Tour de France sprint king Mark Cavendish believes a “dream” British cycling team can notch what could be the hosts’ first gold medal of the Games at the Olympic men’s road race today.
Only six days after Cavendish played a role in Bradley Wiggins’ historic yellow jersey triumph, the 23-time Tour de France stage winner starts as the favorite for the 250km men’s road race on the opening day of competition.
A host of challengers, such as Germany’s Andre Greipel and Slovakia’s Peter Sagan stand in his way, but Cavendish believes Britain’s five-man team have the edge.
“It’s the dream team,” the 27-year-old from the Isle of Man said. “If we wanted to win this bike race, we couldn’t be in a better situation team-wise.”
Britain will line up with a five-man team notably including Wiggins and Scotland’s David Millar, armed with a plan to deliver Cavendish to the home straight in the perfect position for a bunch sprint.
If the plan comes together, the Manx Missile will be hard to beat.
Crowned the world champion last year when he beat Australian Matt Goss to the rainbow jersey in Copenhagen, Cavendish put some doubts over his form early in the Tour de France to bed with two, stunning late wins in the race.
Wiggins affirmed that any concerns Cavendish may ultimately pay for completing both the Giro d’Italia and the Tour de France in the last two months are well wide of the mark.
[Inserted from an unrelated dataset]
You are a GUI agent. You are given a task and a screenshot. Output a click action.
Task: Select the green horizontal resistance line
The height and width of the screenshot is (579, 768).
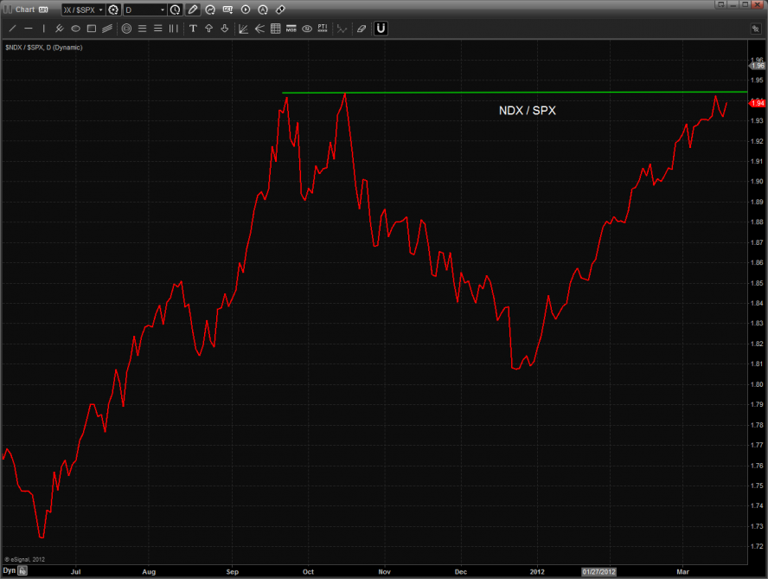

“We’ve got the fastest man in the world and I guess it’s for other people to combat that,” Wiggins said.
When it comes to tactics, the road race will be hard to predict.
It starts and finishes on the flat of The Mall within sight of Buckingham Palace, but with a circuit which features the climb of Box Hill and which will be raced nine times, Britain will have to be tactically astute.
Australia said they would not just be looking to put Goss in a bunch sprint.
“Most of the traditional cycling nations don’t want a sprint because they’ve got very limited chances of a medal, I expect the race to be aggressive early — otherwise it just plays into the hands of the Poms [British],” Australia boss Matt White said. “We’ve got a team that can afford to be aggressive. If it doesn’t work out, then we’ve always got Gossy for the sprint, we can work both ways.”
Like Britain with Wiggins, Australia’s team of Goss, Simon Gerrans, Stuart O’Grady, Cadel Evans and Michael Rogers has been labeled the “best” ever by O’Grady, who is competing in his sixth Olympics.
“This is the best team Australia has ever had going into an Olympic road race,” O’Grady said.
Milan-SanRemo champion Gerrans, meanwhile, believes one of their potential advantages is the pressure factor on the hosts.
“Yeah, definitely, and the fact they are going in with the current world champion [Cavendish] and Tour de France champion [Wiggins] as well, that’s obviously attracting a lot of attention,” Gerrans said. “In the past they have seemed to handle the pressure fairly well, but I don’t think they have ever had pressure like this before.”
As well as Cavendish and Goss, there’s Sagan, Greipel, and Belgian pair Tom Boonen and Philippe Gilbert.
Sagan stands out because he will not to have the full five-man team at his disposal and while he has been given a positive appraisal from world cycling chief Pat McQuaid, the Irishman said a Cavendish win would not go amiss.
“I want to see the best win, whoever it might be,” McQuaid said. “But I have to show a certain bias. Mark Cavendish coming up that finishing straight would just be the icing on the cake for the first gold medal of the Olympics.”